**Problem details**
In the records below, pick out all lines containing the word "will".

**Material for this task**
--
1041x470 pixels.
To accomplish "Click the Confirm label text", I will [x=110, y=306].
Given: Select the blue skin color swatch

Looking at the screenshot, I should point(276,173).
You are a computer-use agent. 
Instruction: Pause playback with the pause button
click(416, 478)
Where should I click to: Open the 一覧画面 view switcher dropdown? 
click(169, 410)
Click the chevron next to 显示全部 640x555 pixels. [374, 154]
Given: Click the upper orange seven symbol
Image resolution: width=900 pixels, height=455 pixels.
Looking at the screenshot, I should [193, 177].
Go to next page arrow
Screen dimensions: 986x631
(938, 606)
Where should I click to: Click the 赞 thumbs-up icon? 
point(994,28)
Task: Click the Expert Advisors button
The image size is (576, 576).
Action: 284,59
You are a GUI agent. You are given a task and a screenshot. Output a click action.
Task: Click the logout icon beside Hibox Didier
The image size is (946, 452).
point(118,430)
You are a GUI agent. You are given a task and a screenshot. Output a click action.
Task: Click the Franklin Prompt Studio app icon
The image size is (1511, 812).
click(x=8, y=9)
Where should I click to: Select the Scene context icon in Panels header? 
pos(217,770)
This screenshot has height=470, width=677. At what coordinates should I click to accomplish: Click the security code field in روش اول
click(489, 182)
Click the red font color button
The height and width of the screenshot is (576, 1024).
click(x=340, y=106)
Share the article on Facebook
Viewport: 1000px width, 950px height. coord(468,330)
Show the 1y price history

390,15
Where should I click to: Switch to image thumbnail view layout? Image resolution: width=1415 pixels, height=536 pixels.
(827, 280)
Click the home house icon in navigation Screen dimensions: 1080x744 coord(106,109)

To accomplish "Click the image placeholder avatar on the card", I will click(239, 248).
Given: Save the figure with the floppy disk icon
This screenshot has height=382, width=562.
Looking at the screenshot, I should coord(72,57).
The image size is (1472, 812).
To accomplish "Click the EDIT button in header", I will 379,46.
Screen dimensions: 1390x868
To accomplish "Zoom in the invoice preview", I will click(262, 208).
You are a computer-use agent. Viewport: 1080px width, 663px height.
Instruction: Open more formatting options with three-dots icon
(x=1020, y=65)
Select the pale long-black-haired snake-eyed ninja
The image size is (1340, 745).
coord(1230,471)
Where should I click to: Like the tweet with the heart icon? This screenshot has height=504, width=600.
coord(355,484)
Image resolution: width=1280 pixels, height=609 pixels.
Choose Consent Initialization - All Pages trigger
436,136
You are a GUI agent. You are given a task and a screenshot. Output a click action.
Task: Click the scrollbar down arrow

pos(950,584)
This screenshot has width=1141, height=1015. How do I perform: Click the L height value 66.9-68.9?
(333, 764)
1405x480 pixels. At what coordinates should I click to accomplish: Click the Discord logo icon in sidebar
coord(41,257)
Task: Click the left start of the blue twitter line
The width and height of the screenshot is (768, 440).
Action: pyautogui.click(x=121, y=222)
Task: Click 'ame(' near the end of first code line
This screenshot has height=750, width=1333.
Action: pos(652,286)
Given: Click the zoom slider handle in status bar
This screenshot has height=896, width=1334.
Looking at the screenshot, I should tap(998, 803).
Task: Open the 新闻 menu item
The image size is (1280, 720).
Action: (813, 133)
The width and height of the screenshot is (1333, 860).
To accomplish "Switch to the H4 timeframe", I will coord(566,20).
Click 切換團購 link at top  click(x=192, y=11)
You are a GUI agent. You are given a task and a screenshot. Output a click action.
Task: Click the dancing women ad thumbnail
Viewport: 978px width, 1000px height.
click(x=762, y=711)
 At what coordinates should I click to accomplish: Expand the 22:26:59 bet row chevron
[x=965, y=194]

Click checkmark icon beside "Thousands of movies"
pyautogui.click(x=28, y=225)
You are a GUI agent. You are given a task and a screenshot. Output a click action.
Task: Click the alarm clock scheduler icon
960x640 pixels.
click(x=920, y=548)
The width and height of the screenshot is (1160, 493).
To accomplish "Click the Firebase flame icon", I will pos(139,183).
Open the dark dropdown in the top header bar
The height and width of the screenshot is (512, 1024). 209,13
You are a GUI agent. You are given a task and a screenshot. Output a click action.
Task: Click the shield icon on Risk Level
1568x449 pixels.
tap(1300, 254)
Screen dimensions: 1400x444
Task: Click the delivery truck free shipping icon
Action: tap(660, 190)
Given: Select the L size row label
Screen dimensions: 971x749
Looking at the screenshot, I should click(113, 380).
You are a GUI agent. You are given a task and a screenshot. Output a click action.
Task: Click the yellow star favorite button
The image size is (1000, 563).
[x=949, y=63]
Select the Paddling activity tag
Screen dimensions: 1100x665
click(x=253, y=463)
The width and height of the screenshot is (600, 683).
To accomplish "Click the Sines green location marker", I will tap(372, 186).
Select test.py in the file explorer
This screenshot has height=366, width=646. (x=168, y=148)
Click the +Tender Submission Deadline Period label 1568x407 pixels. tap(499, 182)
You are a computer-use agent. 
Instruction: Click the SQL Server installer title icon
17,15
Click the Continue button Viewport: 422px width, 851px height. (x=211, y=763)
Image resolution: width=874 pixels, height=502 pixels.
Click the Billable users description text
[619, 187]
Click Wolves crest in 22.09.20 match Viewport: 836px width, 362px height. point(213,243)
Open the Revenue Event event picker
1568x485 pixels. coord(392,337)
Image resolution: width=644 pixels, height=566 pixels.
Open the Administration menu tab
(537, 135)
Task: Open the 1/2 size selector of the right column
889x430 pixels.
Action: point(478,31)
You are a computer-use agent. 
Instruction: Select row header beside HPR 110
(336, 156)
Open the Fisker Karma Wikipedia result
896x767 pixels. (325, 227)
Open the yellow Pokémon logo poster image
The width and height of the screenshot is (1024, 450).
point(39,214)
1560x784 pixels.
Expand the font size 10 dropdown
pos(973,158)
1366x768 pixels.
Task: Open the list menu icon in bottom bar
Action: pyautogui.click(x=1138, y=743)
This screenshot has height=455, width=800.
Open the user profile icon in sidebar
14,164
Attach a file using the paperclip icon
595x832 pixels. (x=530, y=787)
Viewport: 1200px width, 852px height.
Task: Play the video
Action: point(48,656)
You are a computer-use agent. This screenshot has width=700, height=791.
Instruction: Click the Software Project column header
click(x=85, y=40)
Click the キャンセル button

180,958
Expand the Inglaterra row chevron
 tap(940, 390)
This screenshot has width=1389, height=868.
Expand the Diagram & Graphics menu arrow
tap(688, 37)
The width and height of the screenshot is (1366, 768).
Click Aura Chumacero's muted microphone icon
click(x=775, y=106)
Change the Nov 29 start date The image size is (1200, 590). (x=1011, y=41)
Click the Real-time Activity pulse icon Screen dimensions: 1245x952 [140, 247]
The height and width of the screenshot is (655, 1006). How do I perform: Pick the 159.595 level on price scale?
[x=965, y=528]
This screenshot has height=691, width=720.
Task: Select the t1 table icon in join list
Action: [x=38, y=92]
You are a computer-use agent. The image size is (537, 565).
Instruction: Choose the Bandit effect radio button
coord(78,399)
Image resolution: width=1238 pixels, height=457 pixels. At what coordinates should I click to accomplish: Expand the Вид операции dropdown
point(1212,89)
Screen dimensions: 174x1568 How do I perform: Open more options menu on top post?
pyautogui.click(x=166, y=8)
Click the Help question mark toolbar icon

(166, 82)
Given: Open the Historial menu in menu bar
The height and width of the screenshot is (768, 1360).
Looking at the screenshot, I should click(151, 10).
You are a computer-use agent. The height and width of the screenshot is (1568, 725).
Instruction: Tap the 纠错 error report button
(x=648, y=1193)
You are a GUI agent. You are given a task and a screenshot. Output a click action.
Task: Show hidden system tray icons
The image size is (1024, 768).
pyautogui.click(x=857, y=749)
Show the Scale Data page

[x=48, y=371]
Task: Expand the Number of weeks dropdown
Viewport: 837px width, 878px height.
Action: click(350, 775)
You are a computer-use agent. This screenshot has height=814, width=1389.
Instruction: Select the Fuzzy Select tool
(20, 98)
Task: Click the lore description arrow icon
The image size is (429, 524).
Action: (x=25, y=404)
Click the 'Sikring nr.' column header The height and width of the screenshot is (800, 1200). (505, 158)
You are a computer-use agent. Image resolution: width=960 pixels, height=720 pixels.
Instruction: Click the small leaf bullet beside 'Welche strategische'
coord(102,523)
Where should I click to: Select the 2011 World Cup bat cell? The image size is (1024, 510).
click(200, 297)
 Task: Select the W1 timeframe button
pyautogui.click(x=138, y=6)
--
**Exercise solution**
To accomplish "Click the Confirm label text", I will [x=110, y=306].
To accomplish "Click the image placeholder avatar on the card", I will click(239, 248).
To accomplish "Click the EDIT button in header", I will 379,46.
To accomplish "Zoom in the invoice preview", I will click(262, 208).
To accomplish "Switch to the H4 timeframe", I will coord(566,20).
To accomplish "Click the Firebase flame icon", I will pos(139,183).
To accomplish "Click the Sines green location marker", I will tap(372, 186).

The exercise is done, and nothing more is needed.